NWChem TCE CCSD(T) loop-driven kernels for performance optimization experiments
make TARGET=? -j8
Set TARGET to one of the following:
- CRAY-INTEL
- CRAY-GCC
- CRAY (Cray compilers)
- TUKEY-INTEL
- TUKEY-GCC
- KAYLA (GCC on ARM)
- BGQ (BGXLC)
- POWER7-AIX
- POWER7 (XLC)
- POWER7-GCC
- MAC-CLANG
- MAC (GCC)
- INTEL
- MIC (Intel)
- NVHPC
- ROCM
Or just define your own new TARGET using the existing ones as a template.

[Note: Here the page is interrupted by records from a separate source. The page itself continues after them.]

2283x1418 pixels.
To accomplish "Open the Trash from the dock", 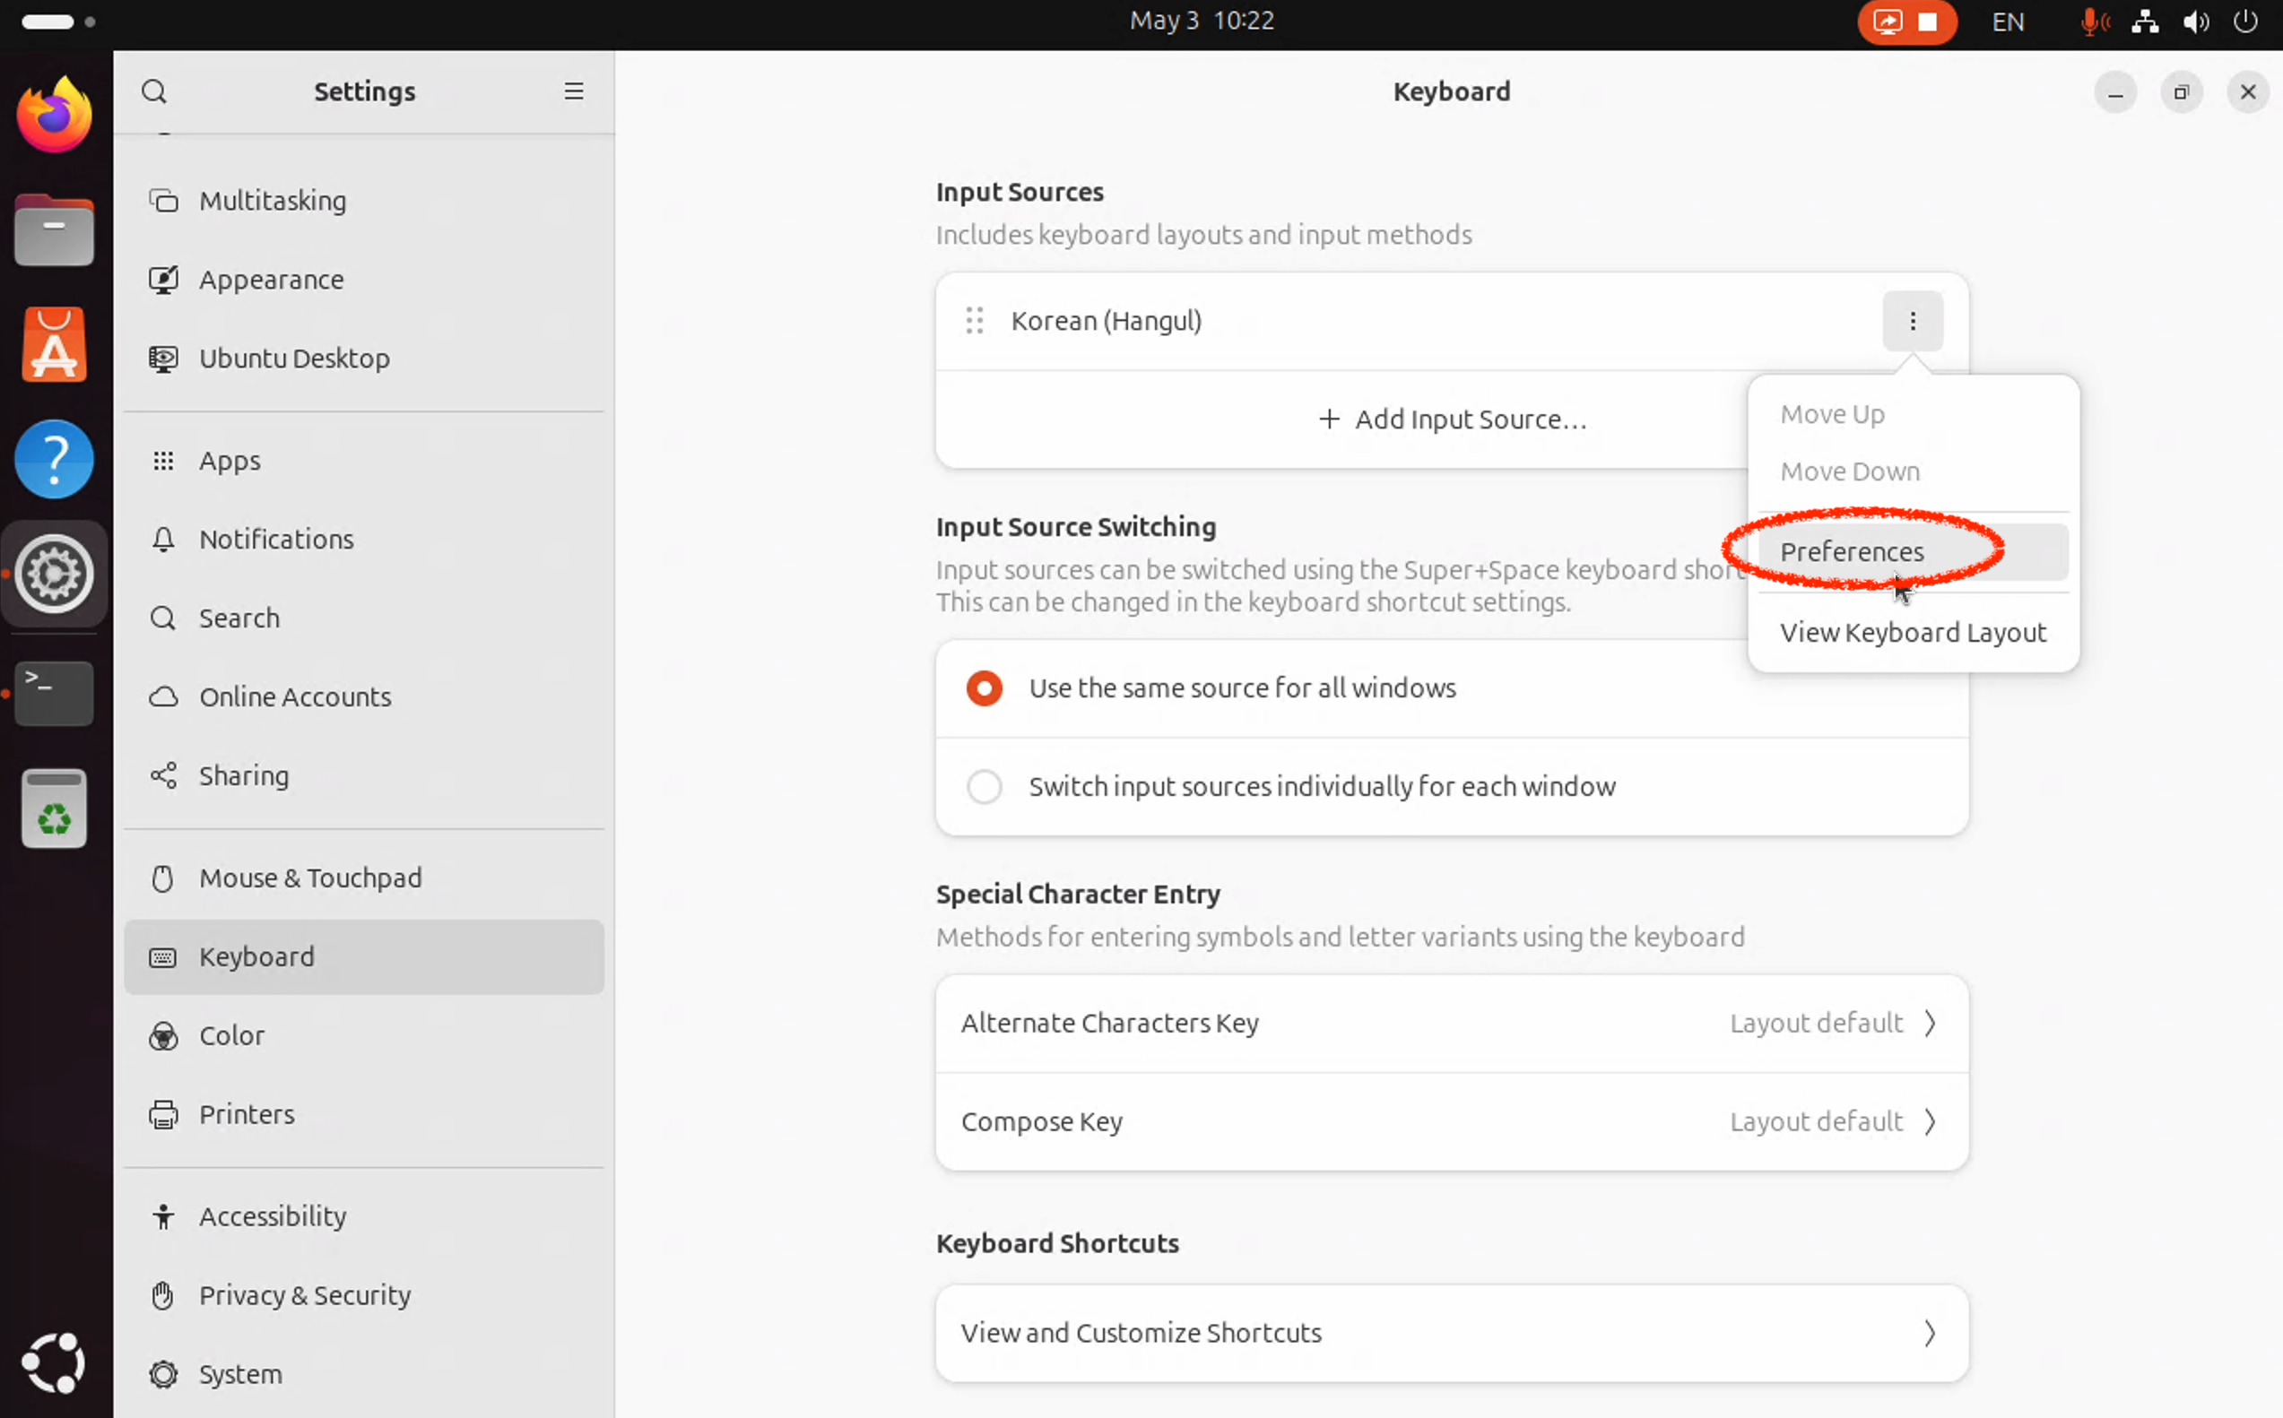I will tap(53, 808).
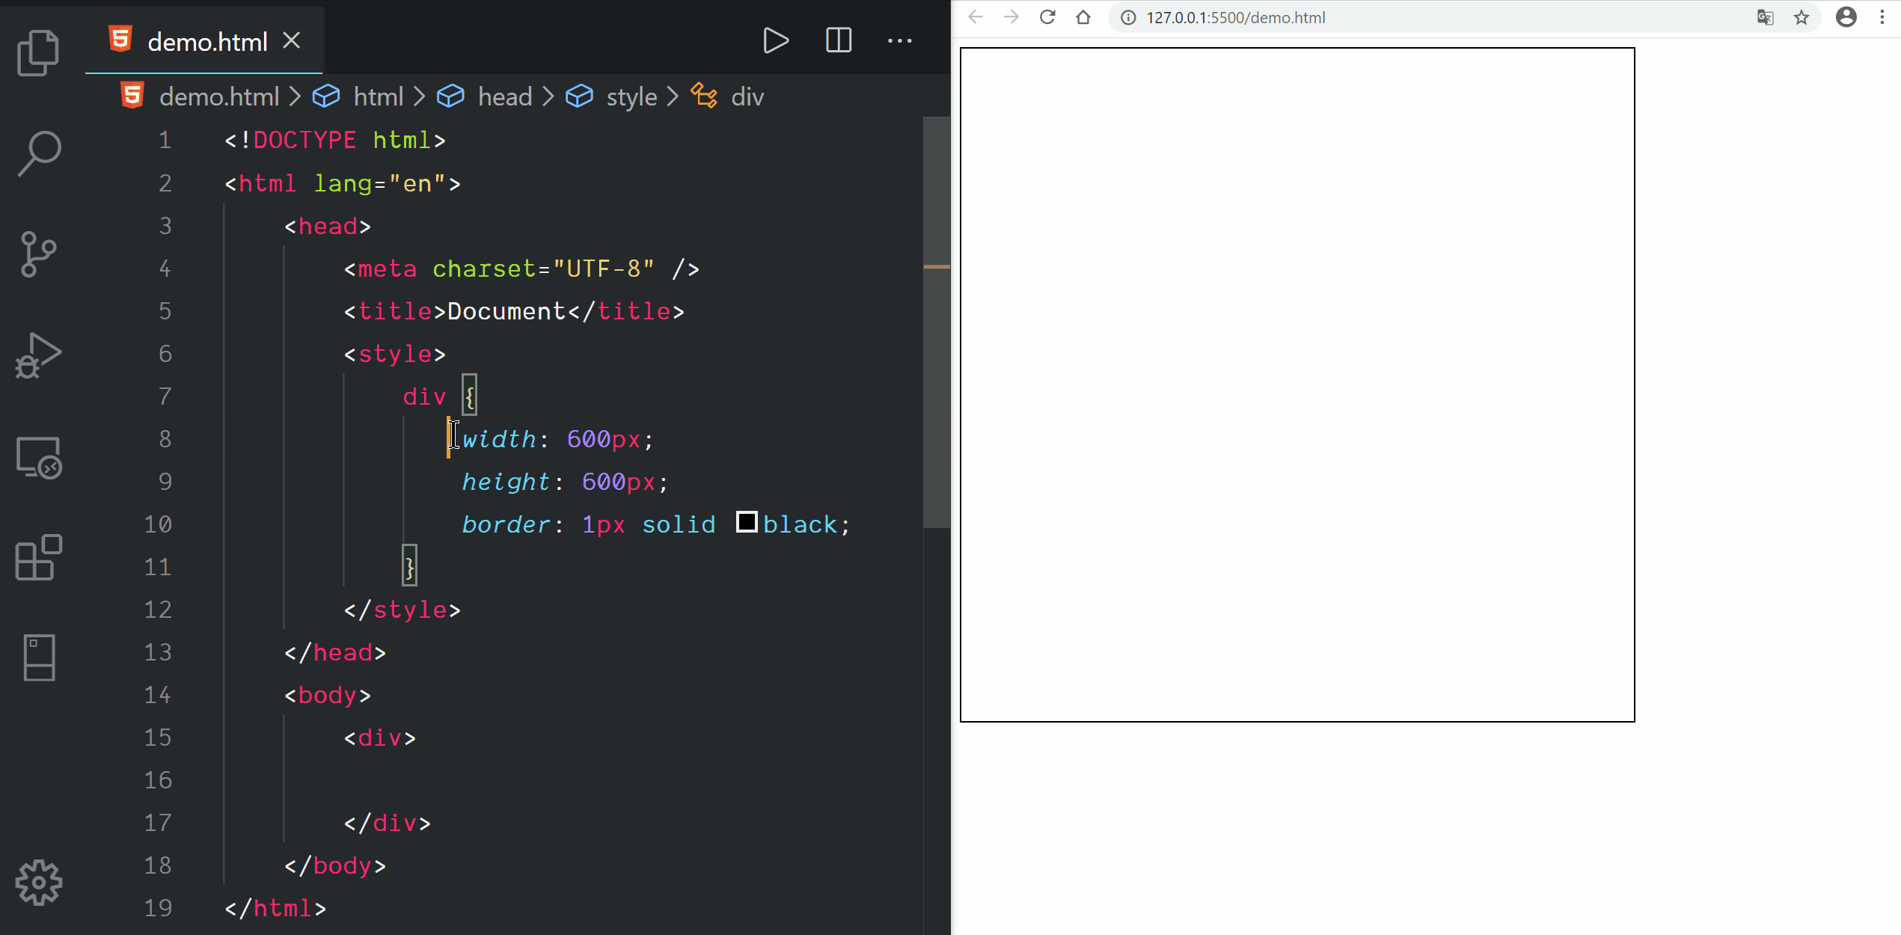Reload the browser page

[1047, 17]
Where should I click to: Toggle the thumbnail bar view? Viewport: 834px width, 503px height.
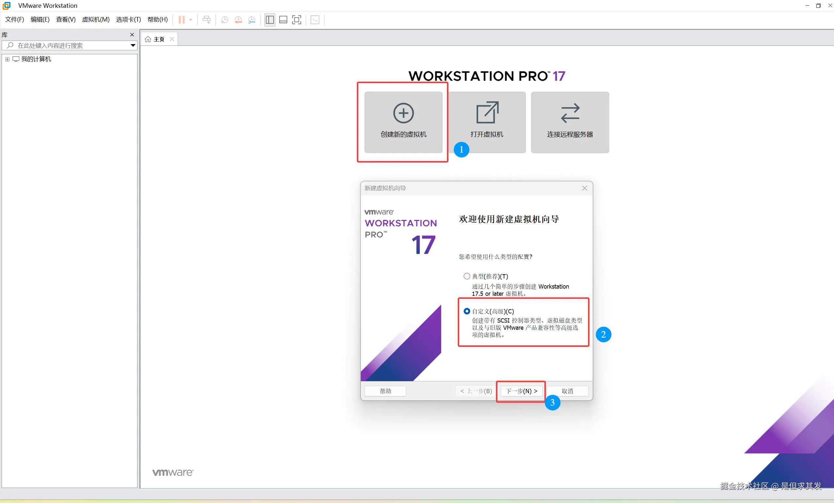pyautogui.click(x=283, y=20)
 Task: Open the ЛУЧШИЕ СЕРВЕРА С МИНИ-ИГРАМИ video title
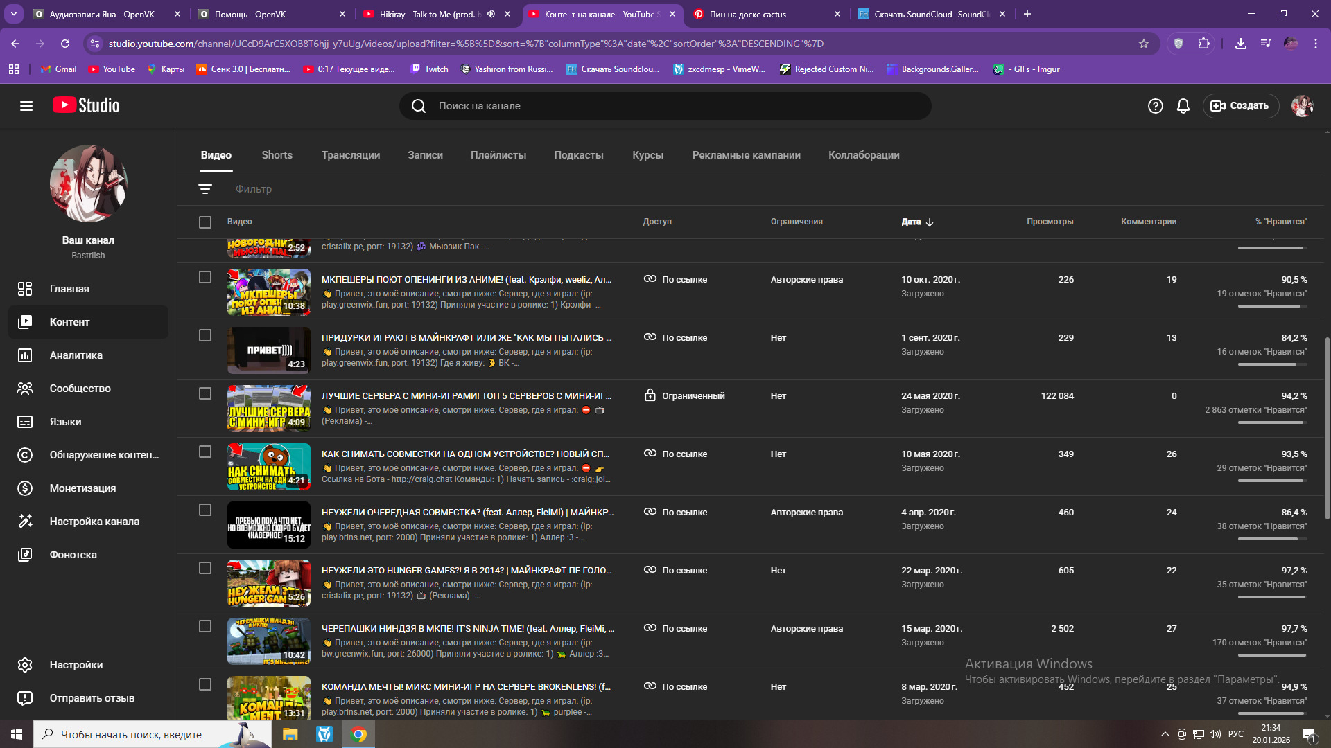click(466, 396)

Jeffs-MacBook-Pro:src jhammond$ OMP_NUM_THREADS=8 ./test_ccsd_t.x 16
testing NWChem CCSD(T) kernels on 8 threads with tilesize 16
MEMCPY gigabytes/s of your processor is 5.540682
DAXPY GF/s of your processor is 1.307957
DGER GF/s of your processor is 2.109818
DGEMM (k=t) GF/s of your processor is 20.871256
DGEMM (k=t^2) GF/s of your processor is 43.129097
randomized initialization took 0.001193 s
STARTING FORTRAN OPENMP KERNELS
0: sd_t_s1_1 time = 0.045883 s GF/s = 0.731305
0: sd_t_s1_2 time = 0.016226 s GF/s = 2.067936
0: sd_t_s1_3 time = 0.015528 s GF/s = 2.160904
0: sd_t_s1_4 time = 0.018180 s GF/s = 1.845689
0: sd_t_s1_5 time = 0.017175 s GF/s = 1.953683
0: sd_t_s1_6 time = 0.015956 s GF/s = 2.102945
0: sd_t_s1_7 time = 0.016046 s GF/s = 2.091134
0: sd_t_s1_8 time = 0.017487 s GF/s = 1.918816
0: sd_t_s1_9 time = 0.016471 s GF/s = 2.037194
...
Just read the first few lines of main()
to see what arguments,
if any, these programs take. The Fortran tests have hard-coded
dimensions that must be edited by hand prior to compilation.